• **TO DO**: From the forum post on atheism below, list every group of people it names as rendering their own venerated ideals into the word "God".

• **TEXT BLOCK**:
▶
Originally Posted by Darat View Post
Not just the West its most places.


That makes sense.

That would explain the rendering into the word “God” of their own venerated ideals by people like Advaitists and (some) Theravadins, as well as (some) Sufis, et cetera. And that would also explain the inability of those who haven’t been exposed to these ideas, to conceive of a “God idea” that isn’t deity-based.



But where do we go from here, with this understanding of ours, as far as our discussion about soft and hard atheism, and the different types of Gods?

Do we say, “We only recognize deities as God, and so limit our discussion of theism and atheism only to belief in deities, and simply leave out these non-deity God-ideas entirely out of our discussion?” Absolutely, that is one way to go. Nor is this POV necessarily inconsistent with the historical definition of the word “God”. If this is how you choose to define the discussion on theism, hard atheism is a perfectly reasonable position, and I am happy to call myself a hard atheist.
◀
• **RECORD EXCERPTS**:
▶
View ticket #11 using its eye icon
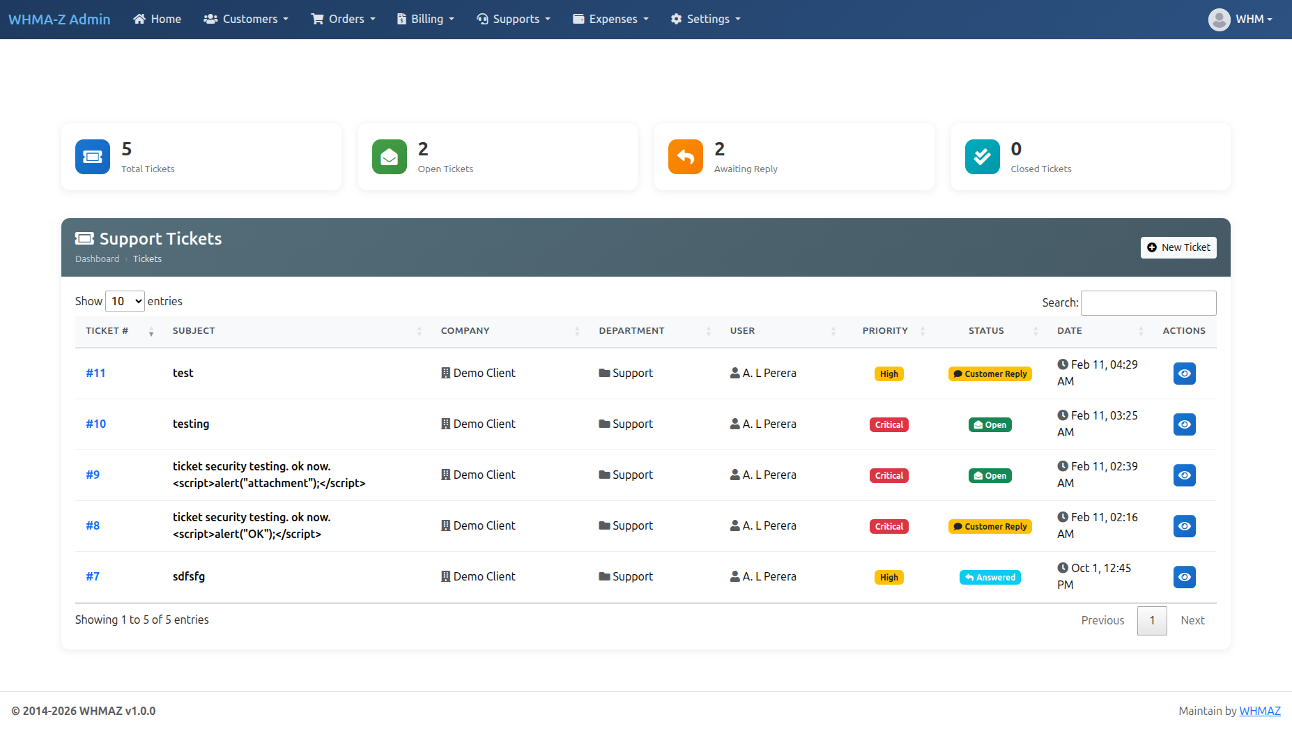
◀
▶
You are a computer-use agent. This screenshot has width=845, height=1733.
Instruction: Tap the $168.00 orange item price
◀
• **EXERCISE RESULT**: Advaitists, Theravadins, Sufis